■ **EXERCISE DESCRIPTION**: Each line below is to be copied exactly as it appears.

[Stored items]
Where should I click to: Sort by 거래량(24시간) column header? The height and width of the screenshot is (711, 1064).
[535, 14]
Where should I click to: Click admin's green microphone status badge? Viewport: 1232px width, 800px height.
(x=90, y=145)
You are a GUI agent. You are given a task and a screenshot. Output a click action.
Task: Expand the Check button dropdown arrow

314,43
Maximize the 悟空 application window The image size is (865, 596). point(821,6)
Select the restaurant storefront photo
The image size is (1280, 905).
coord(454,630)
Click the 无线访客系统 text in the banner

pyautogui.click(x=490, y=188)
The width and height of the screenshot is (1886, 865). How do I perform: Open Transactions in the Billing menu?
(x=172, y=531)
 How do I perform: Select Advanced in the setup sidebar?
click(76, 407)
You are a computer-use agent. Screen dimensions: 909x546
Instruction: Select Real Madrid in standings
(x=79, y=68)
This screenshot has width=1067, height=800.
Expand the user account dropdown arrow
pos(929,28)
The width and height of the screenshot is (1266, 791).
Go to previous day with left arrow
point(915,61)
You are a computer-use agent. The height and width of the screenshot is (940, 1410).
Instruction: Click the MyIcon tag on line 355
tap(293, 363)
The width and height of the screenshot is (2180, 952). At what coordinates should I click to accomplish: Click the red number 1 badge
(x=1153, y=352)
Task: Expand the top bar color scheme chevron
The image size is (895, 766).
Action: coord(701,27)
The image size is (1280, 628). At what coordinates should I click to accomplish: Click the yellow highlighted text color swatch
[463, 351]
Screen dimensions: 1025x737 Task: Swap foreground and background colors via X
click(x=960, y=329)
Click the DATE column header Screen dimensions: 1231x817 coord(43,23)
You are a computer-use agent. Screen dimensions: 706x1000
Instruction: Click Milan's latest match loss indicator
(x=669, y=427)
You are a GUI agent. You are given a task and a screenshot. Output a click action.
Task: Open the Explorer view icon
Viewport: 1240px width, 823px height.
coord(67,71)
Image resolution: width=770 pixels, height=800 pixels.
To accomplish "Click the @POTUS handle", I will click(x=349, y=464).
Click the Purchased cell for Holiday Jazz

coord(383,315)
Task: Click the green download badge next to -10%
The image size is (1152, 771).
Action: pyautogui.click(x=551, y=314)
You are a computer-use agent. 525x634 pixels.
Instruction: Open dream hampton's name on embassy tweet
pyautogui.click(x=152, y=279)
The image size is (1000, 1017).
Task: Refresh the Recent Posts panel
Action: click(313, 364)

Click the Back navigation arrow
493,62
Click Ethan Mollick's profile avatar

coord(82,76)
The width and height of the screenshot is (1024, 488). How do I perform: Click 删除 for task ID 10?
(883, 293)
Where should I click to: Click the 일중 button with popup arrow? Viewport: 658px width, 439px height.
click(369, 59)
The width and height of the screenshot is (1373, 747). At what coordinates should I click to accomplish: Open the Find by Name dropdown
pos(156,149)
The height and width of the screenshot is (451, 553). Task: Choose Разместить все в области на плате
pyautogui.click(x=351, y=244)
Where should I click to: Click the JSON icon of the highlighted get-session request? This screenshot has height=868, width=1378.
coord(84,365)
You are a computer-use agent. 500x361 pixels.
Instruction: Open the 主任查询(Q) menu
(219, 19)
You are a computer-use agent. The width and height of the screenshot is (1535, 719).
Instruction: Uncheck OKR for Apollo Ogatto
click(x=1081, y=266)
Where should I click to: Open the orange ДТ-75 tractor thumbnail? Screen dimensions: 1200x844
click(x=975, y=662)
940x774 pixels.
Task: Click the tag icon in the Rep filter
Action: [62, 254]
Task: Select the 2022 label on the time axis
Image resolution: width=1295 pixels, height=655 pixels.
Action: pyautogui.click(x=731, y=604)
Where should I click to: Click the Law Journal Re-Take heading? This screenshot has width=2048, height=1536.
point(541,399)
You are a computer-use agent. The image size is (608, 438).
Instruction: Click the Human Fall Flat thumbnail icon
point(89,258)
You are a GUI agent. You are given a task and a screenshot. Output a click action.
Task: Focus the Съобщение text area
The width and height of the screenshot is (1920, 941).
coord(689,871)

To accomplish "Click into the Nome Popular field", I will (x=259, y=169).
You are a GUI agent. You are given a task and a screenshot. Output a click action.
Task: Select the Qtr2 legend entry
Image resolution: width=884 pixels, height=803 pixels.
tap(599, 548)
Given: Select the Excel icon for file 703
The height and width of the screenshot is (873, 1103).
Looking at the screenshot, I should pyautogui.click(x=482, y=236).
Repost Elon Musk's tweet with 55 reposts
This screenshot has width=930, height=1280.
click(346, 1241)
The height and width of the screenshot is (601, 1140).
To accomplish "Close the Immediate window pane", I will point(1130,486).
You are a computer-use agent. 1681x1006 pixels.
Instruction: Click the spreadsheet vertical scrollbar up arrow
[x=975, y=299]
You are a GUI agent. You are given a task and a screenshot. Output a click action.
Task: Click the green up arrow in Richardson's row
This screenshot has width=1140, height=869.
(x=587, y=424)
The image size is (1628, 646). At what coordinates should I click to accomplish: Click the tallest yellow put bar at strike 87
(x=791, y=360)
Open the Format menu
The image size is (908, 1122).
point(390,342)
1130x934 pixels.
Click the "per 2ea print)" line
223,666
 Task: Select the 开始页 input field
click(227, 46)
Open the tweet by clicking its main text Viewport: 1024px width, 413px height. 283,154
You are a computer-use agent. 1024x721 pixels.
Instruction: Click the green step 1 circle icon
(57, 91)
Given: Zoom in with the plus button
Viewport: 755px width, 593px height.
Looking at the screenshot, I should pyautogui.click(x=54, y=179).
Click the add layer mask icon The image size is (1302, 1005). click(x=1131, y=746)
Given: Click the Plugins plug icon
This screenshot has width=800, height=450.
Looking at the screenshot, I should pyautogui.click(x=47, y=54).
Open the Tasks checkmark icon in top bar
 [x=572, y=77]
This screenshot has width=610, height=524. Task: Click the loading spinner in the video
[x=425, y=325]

■ **SOLUTION TO THIS PROBLEM**:
Where should I click to: Sort by 거래량(24시간) column header? The height and width of the screenshot is (711, 1064).
[535, 14]
Where should I click to: Click admin's green microphone status badge? Viewport: 1232px width, 800px height.
(x=90, y=145)
You are a GUI agent. You are given a task and a screenshot. Output a click action.
Task: Expand the Check button dropdown arrow

314,43
Maximize the 悟空 application window The image size is (865, 596). point(821,6)
Select the restaurant storefront photo
The image size is (1280, 905).
coord(454,630)
Click the 无线访客系统 text in the banner

pyautogui.click(x=490, y=188)
The width and height of the screenshot is (1886, 865). How do I perform: Open Transactions in the Billing menu?
(x=172, y=531)
 How do I perform: Select Advanced in the setup sidebar?
click(76, 407)
You are a computer-use agent. Screen dimensions: 909x546
Instruction: Select Real Madrid in standings
(x=79, y=68)
This screenshot has width=1067, height=800.
Expand the user account dropdown arrow
pos(929,28)
The width and height of the screenshot is (1266, 791).
Go to previous day with left arrow
point(915,61)
You are a computer-use agent. The height and width of the screenshot is (940, 1410).
Instruction: Click the MyIcon tag on line 355
tap(293, 363)
The width and height of the screenshot is (2180, 952). At what coordinates should I click to accomplish: Click the red number 1 badge
(x=1153, y=352)
Task: Expand the top bar color scheme chevron
The image size is (895, 766).
Action: coord(701,27)
The image size is (1280, 628). At what coordinates should I click to accomplish: Click the yellow highlighted text color swatch
[463, 351]
Screen dimensions: 1025x737 Task: Swap foreground and background colors via X
click(x=960, y=329)
Click the DATE column header Screen dimensions: 1231x817 coord(43,23)
You are a computer-use agent. Screen dimensions: 706x1000
Instruction: Click Milan's latest match loss indicator
(x=669, y=427)
You are a GUI agent. You are given a task and a screenshot. Output a click action.
Task: Open the Explorer view icon
Viewport: 1240px width, 823px height.
coord(67,71)
Image resolution: width=770 pixels, height=800 pixels.
To accomplish "Click the @POTUS handle", I will click(x=349, y=464).
Click the Purchased cell for Holiday Jazz

coord(383,315)
Task: Click the green download badge next to -10%
The image size is (1152, 771).
Action: pyautogui.click(x=551, y=314)
You are a computer-use agent. 525x634 pixels.
Instruction: Open dream hampton's name on embassy tweet
pyautogui.click(x=152, y=279)
The image size is (1000, 1017).
Task: Refresh the Recent Posts panel
Action: click(313, 364)

Click the Back navigation arrow
493,62
Click Ethan Mollick's profile avatar

coord(82,76)
The width and height of the screenshot is (1024, 488). How do I perform: Click 删除 for task ID 10?
(883, 293)
Where should I click to: Click the 일중 button with popup arrow? Viewport: 658px width, 439px height.
click(369, 59)
The width and height of the screenshot is (1373, 747). At what coordinates should I click to accomplish: Open the Find by Name dropdown
pos(156,149)
The height and width of the screenshot is (451, 553). Task: Choose Разместить все в области на плате
pyautogui.click(x=351, y=244)
Where should I click to: Click the JSON icon of the highlighted get-session request? This screenshot has height=868, width=1378.
coord(84,365)
You are a computer-use agent. 500x361 pixels.
Instruction: Open the 主任查询(Q) menu
(219, 19)
You are a computer-use agent. The width and height of the screenshot is (1535, 719).
Instruction: Uncheck OKR for Apollo Ogatto
click(x=1081, y=266)
Where should I click to: Open the orange ДТ-75 tractor thumbnail? Screen dimensions: 1200x844
click(x=975, y=662)
940x774 pixels.
Task: Click the tag icon in the Rep filter
Action: [62, 254]
Task: Select the 2022 label on the time axis
Image resolution: width=1295 pixels, height=655 pixels.
Action: pyautogui.click(x=731, y=604)
Where should I click to: Click the Law Journal Re-Take heading? This screenshot has width=2048, height=1536.
point(541,399)
You are a computer-use agent. The image size is (608, 438).
Instruction: Click the Human Fall Flat thumbnail icon
point(89,258)
You are a GUI agent. You are given a task and a screenshot. Output a click action.
Task: Focus the Съобщение text area
The width and height of the screenshot is (1920, 941).
coord(689,871)

To accomplish "Click into the Nome Popular field", I will (x=259, y=169).
You are a GUI agent. You are given a task and a screenshot. Output a click action.
Task: Select the Qtr2 legend entry
Image resolution: width=884 pixels, height=803 pixels.
tap(599, 548)
Given: Select the Excel icon for file 703
The height and width of the screenshot is (873, 1103).
Looking at the screenshot, I should pyautogui.click(x=482, y=236).
Repost Elon Musk's tweet with 55 reposts
This screenshot has width=930, height=1280.
click(346, 1241)
The height and width of the screenshot is (601, 1140).
To accomplish "Close the Immediate window pane", I will point(1130,486).
You are a computer-use agent. 1681x1006 pixels.
Instruction: Click the spreadsheet vertical scrollbar up arrow
[x=975, y=299]
You are a GUI agent. You are given a task and a screenshot. Output a click action.
Task: Click the green up arrow in Richardson's row
This screenshot has width=1140, height=869.
(x=587, y=424)
The image size is (1628, 646). At what coordinates should I click to accomplish: Click the tallest yellow put bar at strike 87
(x=791, y=360)
Open the Format menu
The image size is (908, 1122).
point(390,342)
1130x934 pixels.
Click the "per 2ea print)" line
223,666
 Task: Select the 开始页 input field
click(227, 46)
Open the tweet by clicking its main text Viewport: 1024px width, 413px height. 283,154
You are a computer-use agent. 1024x721 pixels.
Instruction: Click the green step 1 circle icon
(57, 91)
Given: Zoom in with the plus button
Viewport: 755px width, 593px height.
Looking at the screenshot, I should pyautogui.click(x=54, y=179).
Click the add layer mask icon The image size is (1302, 1005). click(x=1131, y=746)
Given: Click the Plugins plug icon
This screenshot has width=800, height=450.
Looking at the screenshot, I should pyautogui.click(x=47, y=54).
Open the Tasks checkmark icon in top bar
 [x=572, y=77]
This screenshot has width=610, height=524. Task: Click the loading spinner in the video
[x=425, y=325]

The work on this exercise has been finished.